Goldman's Four Lessons From 2020

shallow focus photograph of black and gray compass

In what is likely his last note of the year, Goldman's chief economist Jan Hatzius takes a look at what 2020 has taught him about the economy and the practice of economic forecasting, and writes that "at this early stage, we see four lessons with potentially more general implications. First, incorporating real-time data into a standard GDP and employment framework can yield large benefits, especially in a crisisSecond, forecasters need to be flexible and eclectic in order to add value, especially in a crisisThird, Keynesian policy prescriptions have now triumphed in two successive crises [ZH translation: one can always "fix" debt with more debt, until one day everything comes crashing down]Fourth, people and market economies have a remarkable capacity to adapt.

Amusingly, Hatzius starts off rather humble - for a change - admitting that pretty much everything he predicted a year ago would happen... was dead wrong:

We recently reviewed our ten questions for the US economy in 2020, the answers we gave a year ago, and what actually happened. Most of our answers were wrong because the pandemic pushed the economy into its deepest (though probably also shortest) recession on record.
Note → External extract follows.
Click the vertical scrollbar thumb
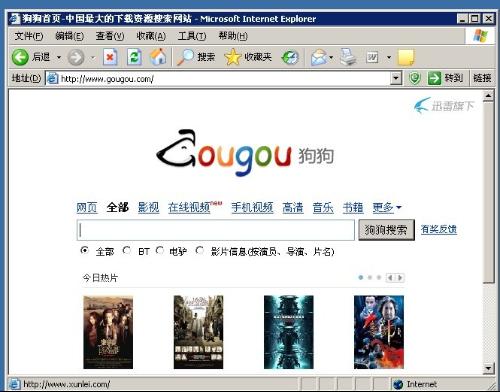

Of course, to those managing money based on the bank's recomrndations and forecasts, this admission will hardly help offset the losses, but just so the introspective Goldman chief economist can demonstrate his true contrition for having been wrong again, he has published a note in which he promises that he has learned his lesson. Or rather four:

... while holding ourselves accountable for last year’s predictions is always important, a more interesting question might be what we can learn from the way 2020 unfolded after the pandemic had appeared on the radar screen—from the earliest reported Chinese cases in January to the start of the global vaccination campaign in December.
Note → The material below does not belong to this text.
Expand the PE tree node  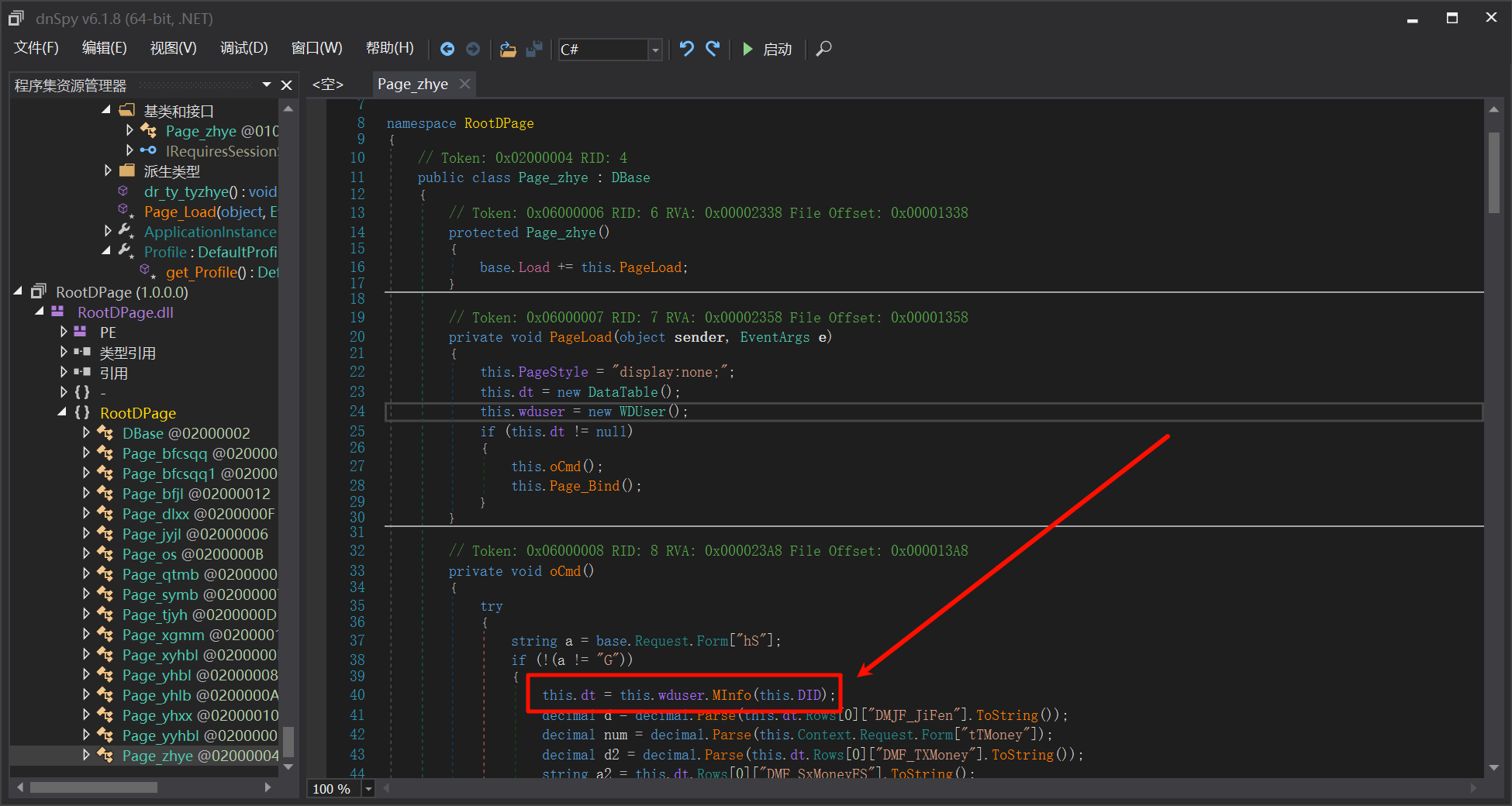click(64, 332)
At this early stage—and we emphasize that our conclusions might change once the pandemic is truly behind us—we see four lessons with broader implications for economic forecasting.

Said lessons are listed below, as follows:

1. The benefits of real-time data, which of course is actually useful compared to seasonally adjusted, goal-seeked and manipulated "government data" whose only purpose is political validation and propaganda.

When the pandemic hit China in January, we were slow to recognize its global scale. Well into February, we focused on the “spillover” effects from economic weakness in China on US growth, working through trade links, tourism, and supply chain disruptions. Only at the end of February—after the lockdowns in northern Italy—did we start to treat the virus like the global shock it was.

But that downgrade set the stage for a series of dramatic further cuts over the following month, as shown in Exhibit 1. At the same time, we held on to a relatively optimistic view of the shape of the rebound after the initial plunge, lifting our 2021 GDP growth forecast to far above-trend rates.